Source records section start
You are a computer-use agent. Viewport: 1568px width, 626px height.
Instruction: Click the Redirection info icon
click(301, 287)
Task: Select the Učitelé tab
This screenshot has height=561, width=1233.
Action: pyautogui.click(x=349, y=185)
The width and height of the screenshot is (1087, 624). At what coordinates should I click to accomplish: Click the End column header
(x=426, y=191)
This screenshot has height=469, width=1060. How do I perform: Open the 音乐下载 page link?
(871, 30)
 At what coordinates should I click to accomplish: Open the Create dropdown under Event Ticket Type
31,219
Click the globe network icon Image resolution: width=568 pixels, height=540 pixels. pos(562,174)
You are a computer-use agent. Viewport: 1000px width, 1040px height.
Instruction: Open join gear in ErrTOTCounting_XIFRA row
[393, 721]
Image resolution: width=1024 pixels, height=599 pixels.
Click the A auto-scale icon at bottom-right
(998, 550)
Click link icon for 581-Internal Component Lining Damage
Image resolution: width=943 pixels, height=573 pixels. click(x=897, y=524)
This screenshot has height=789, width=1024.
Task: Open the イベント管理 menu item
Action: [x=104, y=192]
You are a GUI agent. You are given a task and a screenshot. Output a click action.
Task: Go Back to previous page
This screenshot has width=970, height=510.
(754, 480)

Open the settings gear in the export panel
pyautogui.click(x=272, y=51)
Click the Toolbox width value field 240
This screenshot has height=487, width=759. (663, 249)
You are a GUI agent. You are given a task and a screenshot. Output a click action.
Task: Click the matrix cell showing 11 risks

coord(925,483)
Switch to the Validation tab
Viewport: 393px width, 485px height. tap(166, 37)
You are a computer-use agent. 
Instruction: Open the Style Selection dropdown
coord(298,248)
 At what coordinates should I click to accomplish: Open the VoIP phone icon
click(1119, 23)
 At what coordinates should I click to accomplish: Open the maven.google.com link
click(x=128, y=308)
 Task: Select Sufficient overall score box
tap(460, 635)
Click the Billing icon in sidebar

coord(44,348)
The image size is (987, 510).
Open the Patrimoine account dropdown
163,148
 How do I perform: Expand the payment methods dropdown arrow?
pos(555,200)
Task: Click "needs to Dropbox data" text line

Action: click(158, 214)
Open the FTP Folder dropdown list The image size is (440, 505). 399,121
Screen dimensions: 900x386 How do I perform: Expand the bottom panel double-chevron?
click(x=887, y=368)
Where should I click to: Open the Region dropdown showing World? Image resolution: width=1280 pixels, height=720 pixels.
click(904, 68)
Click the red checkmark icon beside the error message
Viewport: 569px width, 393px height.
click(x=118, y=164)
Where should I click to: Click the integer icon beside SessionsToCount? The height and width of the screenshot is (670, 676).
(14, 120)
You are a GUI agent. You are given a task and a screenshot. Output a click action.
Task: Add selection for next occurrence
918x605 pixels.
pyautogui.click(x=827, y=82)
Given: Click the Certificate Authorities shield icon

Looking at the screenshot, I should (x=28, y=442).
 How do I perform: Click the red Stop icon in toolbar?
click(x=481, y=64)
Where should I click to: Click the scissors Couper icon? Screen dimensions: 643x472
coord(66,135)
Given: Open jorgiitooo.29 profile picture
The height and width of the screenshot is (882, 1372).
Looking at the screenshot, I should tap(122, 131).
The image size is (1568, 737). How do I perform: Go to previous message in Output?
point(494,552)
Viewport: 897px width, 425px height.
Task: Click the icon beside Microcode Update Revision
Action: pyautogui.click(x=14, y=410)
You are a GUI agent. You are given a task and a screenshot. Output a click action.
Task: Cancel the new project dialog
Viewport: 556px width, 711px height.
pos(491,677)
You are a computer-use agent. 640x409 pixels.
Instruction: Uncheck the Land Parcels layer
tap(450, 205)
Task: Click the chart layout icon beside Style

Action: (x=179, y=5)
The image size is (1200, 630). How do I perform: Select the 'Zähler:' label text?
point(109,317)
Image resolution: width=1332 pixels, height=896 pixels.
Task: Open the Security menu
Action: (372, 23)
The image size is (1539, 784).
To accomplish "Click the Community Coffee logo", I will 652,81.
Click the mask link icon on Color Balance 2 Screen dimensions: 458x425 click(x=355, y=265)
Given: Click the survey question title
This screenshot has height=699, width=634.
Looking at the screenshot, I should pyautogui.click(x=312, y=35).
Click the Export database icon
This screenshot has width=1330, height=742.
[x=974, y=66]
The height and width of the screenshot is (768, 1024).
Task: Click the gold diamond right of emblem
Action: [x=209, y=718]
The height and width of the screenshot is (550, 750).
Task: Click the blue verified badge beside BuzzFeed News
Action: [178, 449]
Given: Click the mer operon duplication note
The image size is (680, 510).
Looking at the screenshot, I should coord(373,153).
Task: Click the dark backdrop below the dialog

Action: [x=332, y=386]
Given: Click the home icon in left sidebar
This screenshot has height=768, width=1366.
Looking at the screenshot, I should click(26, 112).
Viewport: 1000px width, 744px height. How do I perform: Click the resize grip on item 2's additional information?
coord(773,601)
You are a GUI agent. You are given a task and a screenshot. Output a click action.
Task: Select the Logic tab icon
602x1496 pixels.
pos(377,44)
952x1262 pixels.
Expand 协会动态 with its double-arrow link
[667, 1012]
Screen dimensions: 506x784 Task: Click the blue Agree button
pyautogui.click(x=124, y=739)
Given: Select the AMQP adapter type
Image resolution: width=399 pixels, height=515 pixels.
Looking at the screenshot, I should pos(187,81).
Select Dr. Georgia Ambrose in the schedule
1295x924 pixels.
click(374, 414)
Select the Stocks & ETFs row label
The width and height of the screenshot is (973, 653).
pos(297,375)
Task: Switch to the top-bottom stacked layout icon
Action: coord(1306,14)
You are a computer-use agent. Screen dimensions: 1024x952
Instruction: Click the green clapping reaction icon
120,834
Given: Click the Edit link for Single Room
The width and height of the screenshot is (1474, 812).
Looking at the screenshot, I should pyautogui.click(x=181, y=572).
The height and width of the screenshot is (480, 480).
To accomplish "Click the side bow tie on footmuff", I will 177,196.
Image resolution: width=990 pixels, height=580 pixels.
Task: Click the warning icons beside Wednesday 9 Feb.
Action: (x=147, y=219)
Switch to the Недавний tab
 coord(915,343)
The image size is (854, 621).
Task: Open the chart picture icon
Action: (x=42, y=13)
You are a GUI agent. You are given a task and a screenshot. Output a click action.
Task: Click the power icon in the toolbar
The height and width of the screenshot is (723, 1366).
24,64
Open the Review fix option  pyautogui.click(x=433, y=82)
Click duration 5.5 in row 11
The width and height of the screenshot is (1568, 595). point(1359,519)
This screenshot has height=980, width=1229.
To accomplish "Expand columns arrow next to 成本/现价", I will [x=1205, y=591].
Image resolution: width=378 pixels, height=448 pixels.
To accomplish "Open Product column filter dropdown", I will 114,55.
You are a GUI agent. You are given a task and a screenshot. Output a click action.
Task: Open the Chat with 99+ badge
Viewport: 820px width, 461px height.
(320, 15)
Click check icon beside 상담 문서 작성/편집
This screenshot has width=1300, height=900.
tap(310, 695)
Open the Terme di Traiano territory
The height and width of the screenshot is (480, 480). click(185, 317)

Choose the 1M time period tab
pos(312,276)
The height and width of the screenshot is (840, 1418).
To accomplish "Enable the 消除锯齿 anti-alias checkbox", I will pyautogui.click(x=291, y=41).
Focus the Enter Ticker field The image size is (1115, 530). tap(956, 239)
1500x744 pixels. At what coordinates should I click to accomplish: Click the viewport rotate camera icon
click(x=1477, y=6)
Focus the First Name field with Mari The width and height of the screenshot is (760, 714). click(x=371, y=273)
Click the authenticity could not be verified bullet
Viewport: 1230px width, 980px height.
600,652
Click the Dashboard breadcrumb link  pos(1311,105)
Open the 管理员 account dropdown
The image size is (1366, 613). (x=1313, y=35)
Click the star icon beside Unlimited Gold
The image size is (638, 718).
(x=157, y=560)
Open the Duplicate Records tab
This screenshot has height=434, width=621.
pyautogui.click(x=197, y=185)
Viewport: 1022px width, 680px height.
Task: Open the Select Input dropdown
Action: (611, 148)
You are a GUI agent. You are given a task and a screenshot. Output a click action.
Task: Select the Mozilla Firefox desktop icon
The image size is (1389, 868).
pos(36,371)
Source records section end
--- What this task involves ---
Please output exactly the lines between the one holding "Where should I click to: Open" and the one holding "The image size is (1539, 784)." in the records above, inclusive, and nothing more.

--- Solved problem ---
Where should I click to: Open the Region dropdown showing World? Image resolution: width=1280 pixels, height=720 pixels.
click(904, 68)
Click the red checkmark icon beside the error message
Viewport: 569px width, 393px height.
click(x=118, y=164)
Where should I click to: Click the integer icon beside SessionsToCount? The height and width of the screenshot is (670, 676).
(14, 120)
You are a GUI agent. You are given a task and a screenshot. Output a click action.
Task: Add selection for next occurrence
918x605 pixels.
pyautogui.click(x=827, y=82)
Given: Click the Certificate Authorities shield icon

Looking at the screenshot, I should (x=28, y=442).
 How do I perform: Click the red Stop icon in toolbar?
click(x=481, y=64)
Where should I click to: Click the scissors Couper icon? Screen dimensions: 643x472
coord(66,135)
Given: Open jorgiitooo.29 profile picture
The height and width of the screenshot is (882, 1372).
Looking at the screenshot, I should tap(122, 131).
The image size is (1568, 737). How do I perform: Go to previous message in Output?
point(494,552)
Viewport: 897px width, 425px height.
Task: Click the icon beside Microcode Update Revision
Action: pyautogui.click(x=14, y=410)
You are a GUI agent. You are given a task and a screenshot. Output a click action.
Task: Cancel the new project dialog
Viewport: 556px width, 711px height.
pos(491,677)
You are a computer-use agent. 640x409 pixels.
Instruction: Uncheck the Land Parcels layer
tap(450, 205)
Task: Click the chart layout icon beside Style

Action: (x=179, y=5)
The image size is (1200, 630). How do I perform: Select the 'Zähler:' label text?
point(109,317)
Image resolution: width=1332 pixels, height=896 pixels.
Task: Open the Security menu
Action: (372, 23)
The image size is (1539, 784).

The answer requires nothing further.